In the aftermath of sanctions following Russia's acts, the US, UK, France, Germany, Italy, Canada, and the European Commission have collectively agreed to expel Russian banks from the SWIFT payments network, in an unprecedented act of global sanctions coordination.
This means that the target Russian banks have almost no ability to send or receive money outside of Russia, rendering them nearly useless as financial institutions.
Along with these also came calls from the Ukrainian government and the US asking major Centralized exchanges (CEXs) to freeze the assets of users in Russia.
The CEXs CEOs have been reluctant in executing, citing that a legal backing might be needed for this to be justifiable.
Jason Powell, Kraken CEO responded saying “@krakenfx cannot freeze the accounts of our Russian clients without a legal requirement to do so.
But he also adds that.
“Russians should be aware that such a requirement could be imminent.”
A Binance spokesperson also said. “Should the international community widen sanctions, we will apply those aggressively as well.”
This shows the risk associated with holding crypto in CEX, Although Russians still have access to their crypto, they’re just a legal ruling away from losing it all.
Centralised exchanges are almost as vulnerable as banks, they only make it easier for users to access crypto easily.
4. CBDCs still hold a substantial censorship risk.
Russia’s removal from the SWIFT network as well as pressure on CEXs to block Russian accounts, brings to the fore the risks of relying on any Government owned financial infrastructure.
While we could debate whether the action is fair or not diplomatically, it’s obvious that this censorship will be even easier with Central bank digital currencies (CBDCs.)
CBDCs replace the open decentralized blockchain with a permissioned, opaque ledger where all transactions are recorded and monitored by a centralized entity, usually the central bank.
This means that , at the push of a button, any asset owned by an entity in disagreement with the government can be frozen almost immediately, rightly or wrongly..
This is totally different from what Cryptocurrency powered by the blockchain stands for.
Truly, CBDCs are beneficial to the government in helping to manage Monetary policy, and taxes however these pros largely benefit the government and leaves little or no powers with the common man.
5. Dollarization of crypto is a ticking timebomb.
Russia has been badly hit by these sanctions no doubt and the aftermath of these sanctions would likely cause her to reconsider the use of the US dollar as the reserve currency of the world, a resolution that was first reached in the 1944 after the world war
The Bretton woods agreement resolved to peg all other currencies to the Dollar, then backed by gold .
However, when President Nixon took the US Dollar off gold in 1971 this signaled the end of commodity based money and weakened the dollar..
This has been followed by what might be termed as reckless printing of the dollar by the US Fed while leaving other countries to absorb some of the consequences.

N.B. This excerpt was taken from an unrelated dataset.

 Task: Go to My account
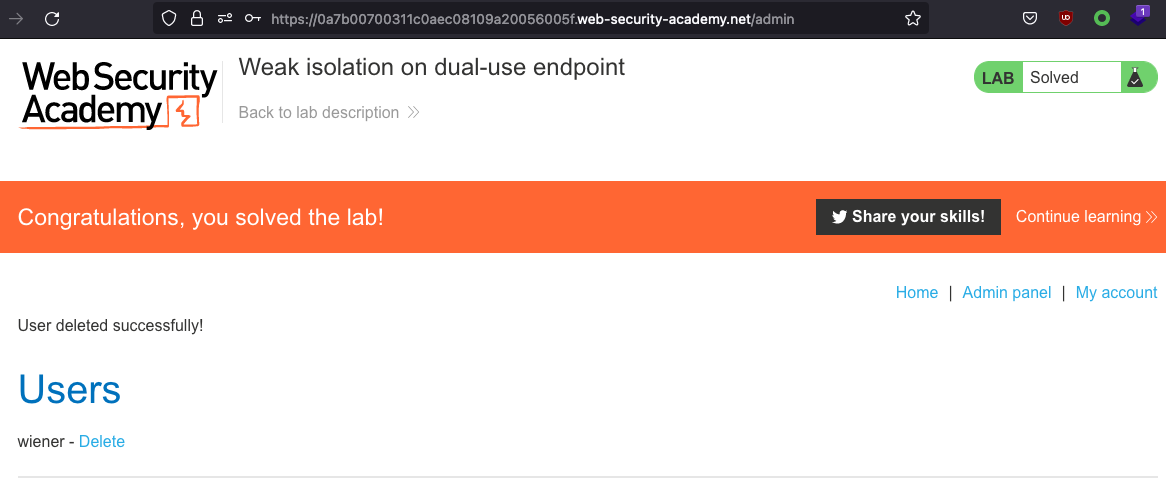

For context- more than 50% of all the US dollar in circulation was printed in the last 2 years, just after the pandemic.
US dollar Stablecoins hold a sizable inflation risk also as they make up for over 70% of the stablecoin market and are pegged to the dollar on a 1:1 basis.
This means the failure of the major US stablecoin market could spell doom for the entire crypto economy.
Hence there is an urgent need for more decentralized, non-usd stable coins to step up in curtailing this as this war calls to question the current economic order.
As always, actions have consequences and recent events are a stress test to the crypto thesis as proposed by Satoshi and upheld by the crypto community, to develop a new system of money, on the blockchain, Open, decentralized and void of interference from any government or entity. It also presents a rare opportunity for the crypto space to re-evaluate certain normalised ideas whether they truly represent the economic sovereignty of the common man.
While we hope that the situation returns to normal and world peace is restored, it is important to employ these learnings to improve the crypto space and the world economy in extension.